The popularity of Harley Davidson
There were a number of reasons why motorcycle riding became popular. Obviously, they are fun to ride and offer a different experience than riding in a car. Most importantly, Harley Davidson produced excellent motorcycles that handled well on the road. This aided in promoting their appeal in the marketplace. Also, Harley Davidson motorcycles had developed a unique, adventurous image over the prior decades. During World War I, many Harley Davidson motorcycles were shipped overseas for use in combat situations. This forgotten piece of history aided in adding to the adventurous image these cycles achieved. All of these factors contributed to the growing popularity of the cycles and more and more people began to purchase them.
The Harley Davidson myth
This led to a weird myth that circulated in the late 1940's about Harley Davidson motorcycles and the men who enjoyed riding the cycles. This myth was the notion that the majority of the people forming motorcycle clubs were lonely, disaffected men who rode the highways looking for their niche in the world. While it is possible that a certain percentage of riders embodied such an antisocial image, the vast majority were simply having fun. However, stereotypes persisted and the Hollister Riots established the very negative (albeit) inaccurate opinion of such riders.
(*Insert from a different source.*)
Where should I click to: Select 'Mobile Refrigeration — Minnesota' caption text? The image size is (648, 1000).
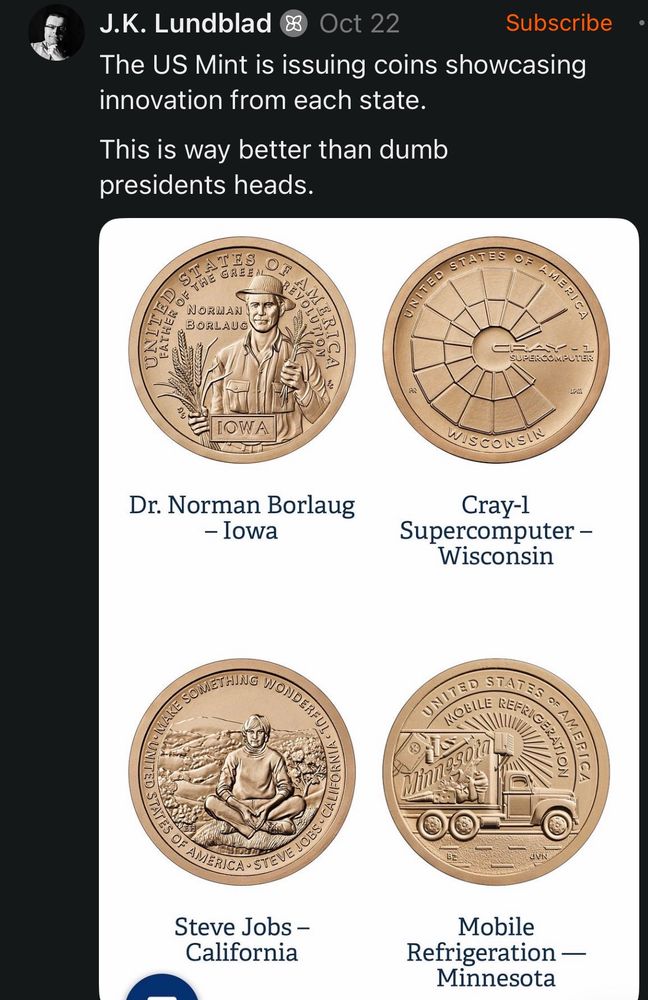pos(496,952)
Really, there were no riots that occurred during the event. The main problem was lack of planning. The 4,000 people who showed up for the rally were far more than what was initially expected. This led to disorganization and overcrowding which, in turn, led to a little rowdiness, drunken behavior and a lot of reckless motorcycle racing. Unfortunately, the news media reported tales of biker's trashing the town, causing riots and committing acts of violence. Such exaggerations were incredibly inaccurate but the damage from the reporting was done. It led to a stereotype of Harley Davidson motorcycle owners which permeates to a certain degree to this very day. So, for better or worse, the Hollister Riots were a major defining moment in Harley Davidson history.